Monday, Nov. 03, 1997
THE SECRET G.O.P. CAMPAIGN
By VIVECA NOVAK AND MICHAEL WEISSKOPF/WASHINGTON
Two weeks before the 1996 election, Democrat Bill Yellowtail was in a neck-and-neck race for Montana's only House seat when a TV ad swooped out of the Big Sky. "Who is Bill Yellowtail?" it opened. "He preaches family values, but he took a swing at his wife." Yellowtail lost. A year later he's still trying to figure out who really took a swing at him. The ad's sponsor was a nonprofit group with a do-gooder name, Citizens for Reform. But the deeper mystery was how the organization knew to air a domestic incident more than 20 years old. Republican documents obtained by TIME help piece together this puzzle. What they point to is the possibility that G.O.P. candidates and groups that purport to be independent may have broken election law by coordinating their strategy.
Citizens for Reform was really a shell for Triad Management Services, a firm based in Washington that matches conservative donors with candidates and causes. In late September, a Triad agent huddled with the campaign of Yellowtail's opponent, Rick Hill, and figured out how to help. According to a Triad memo, Hill needed a "3rd party to expose Yellowtail" on "wife-beating." Citizens for Reform launched its ad a couple of weeks later, sparing Hill the indignity of playing the mudslinger. It was a turning point in the race, and it appears to be a prime example of the new dirty word in the financing of elections: coordination.

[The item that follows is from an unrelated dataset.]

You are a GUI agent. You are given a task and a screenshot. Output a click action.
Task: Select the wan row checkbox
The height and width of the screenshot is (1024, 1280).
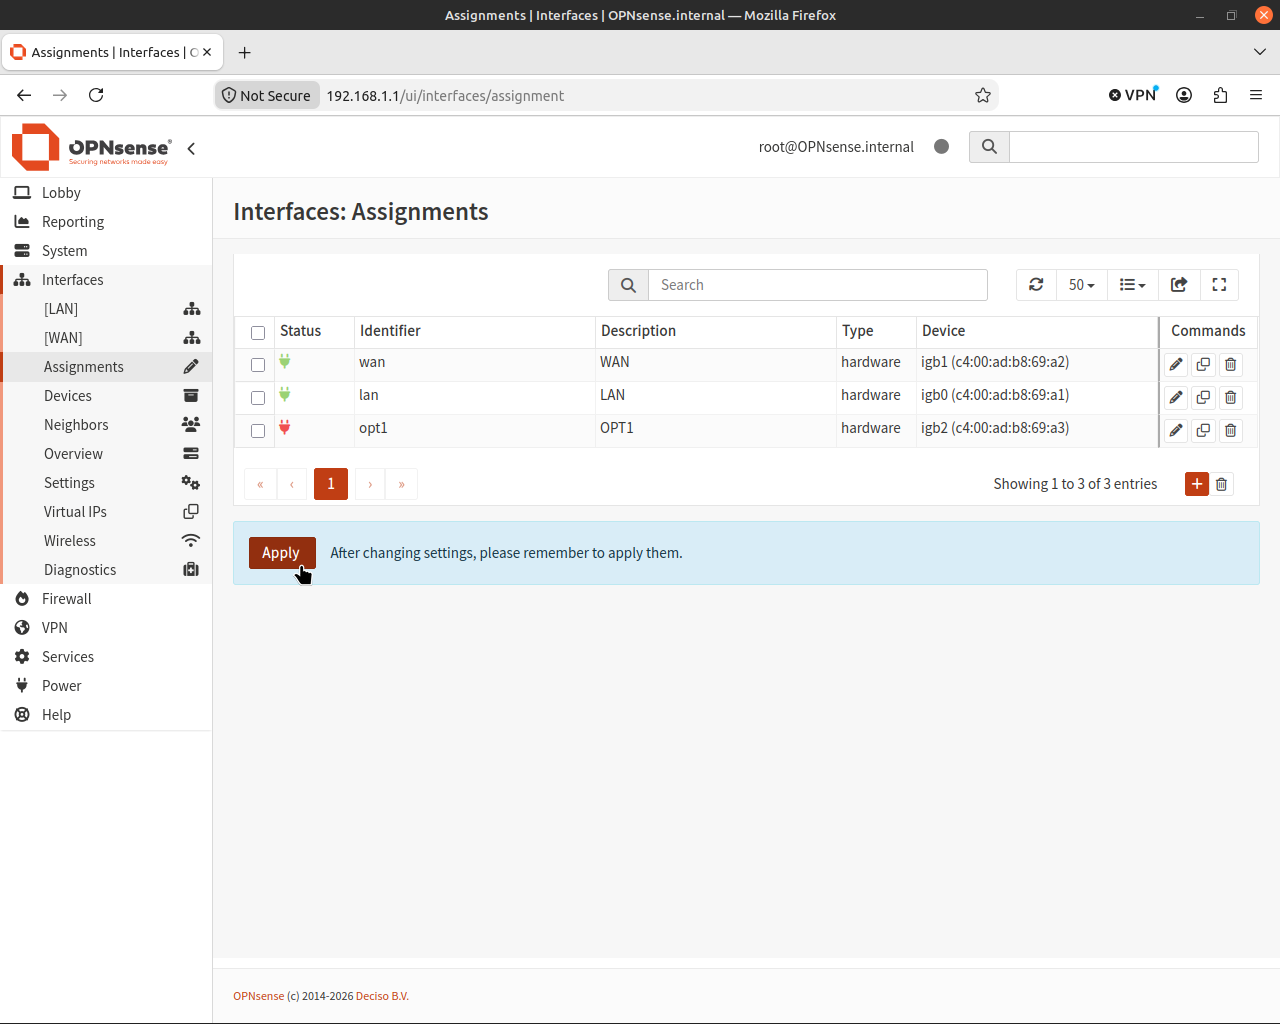[258, 365]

The term is shorthand for a kind of collaboration forbidden under the law: a party and its candidates are not allowed to direct outside groups to take action on their behalf--and that includes making ads. In addition, any ads paid for by these groups cannot explicitly advocate the election or defeat of a candidate, even if they praise or trash the candidate in other ways. As long as organizations obey these technicalities, they don't have to disclose their activities publicly and can spend an unlimited amount of money on campaigns.

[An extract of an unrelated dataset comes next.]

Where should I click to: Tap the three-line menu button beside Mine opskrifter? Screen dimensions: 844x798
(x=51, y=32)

The G.O.P. has long charged that the Democrats and the AFL-CIO must have coordinated their efforts in 1996 as the union shaped its $35 million campaign attacking individual Republican candidates. But the G.O.P. has never had much proof. Instead, new material in the hands of Senator Fred Thompson's investigating committee raises questions about whether groups friendly to his party knew where to target their ads and what message to use.
In the last weeks of the '96 race, Americans for Tax Reform, a nonprofit group headed by Grover Norquist, paid for a campaign burnishing the Republican image on the Medicare issue as well as an ad attacking New Jersey Democratic Senator Bob Torricelli. About the same time, Norquist's group received $4.6 million from the G.O.P. Norquist and party officials have denied coordinating their efforts. But bank records reviewed by TIME show that four days after a $2 million G.O.P. infusion, Americans for Tax Reform paid $280,000 to buy time for the anti-Torricelli ad, an expense the group could not cover otherwise. An additional $600,000 was paid out for phone banks and direct mail less than two hours after the same amount came in from the R.N.C.

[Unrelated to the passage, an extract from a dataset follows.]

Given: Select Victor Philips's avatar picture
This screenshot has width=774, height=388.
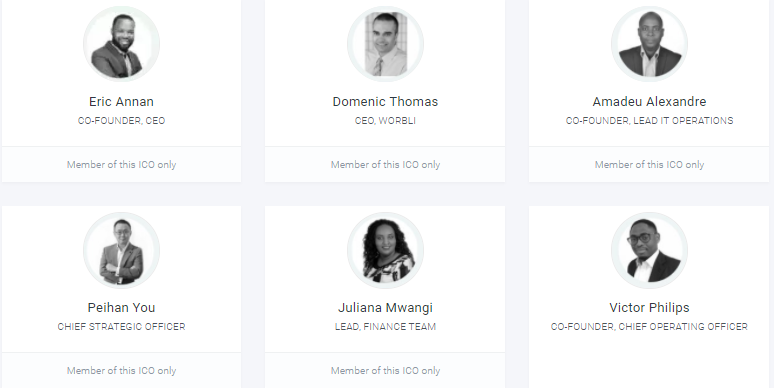Looking at the screenshot, I should pyautogui.click(x=650, y=250).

Other documents turned over to the Senate Governmental Affairs Committee by Bob Dole's presidential campaign further erode Norquist's protestations of independence. R.N.C. deputy finance director and close Dole adviser Jo-Anne Coe directed a $100,000 contribution to Norquist's group from banana baron Carl Lindner two weeks before the election. "Keep up the good work," she wrote Norquist. Norquist did not return a telephone call seeking comment. An R.N.C. spokesman said the party never dictated the use of money given to Norquist's group; Dole, meanwhile, has volunteered to answer questions from Thompson's committee this week.
Of all the groups in the G.O.P. universe, Triad was one of the most effective at helping the party's cause behind the scenes. Citizens for Reform and another Triad shell group ran ads affecting more than two dozen congressional campaigns after a Triad consultant surveyed each one to determine how best to make a difference. Triad attorney Mark Braden denies there was collaboration, but if there was in the Hill-Yellowtail contest, it did make all the difference.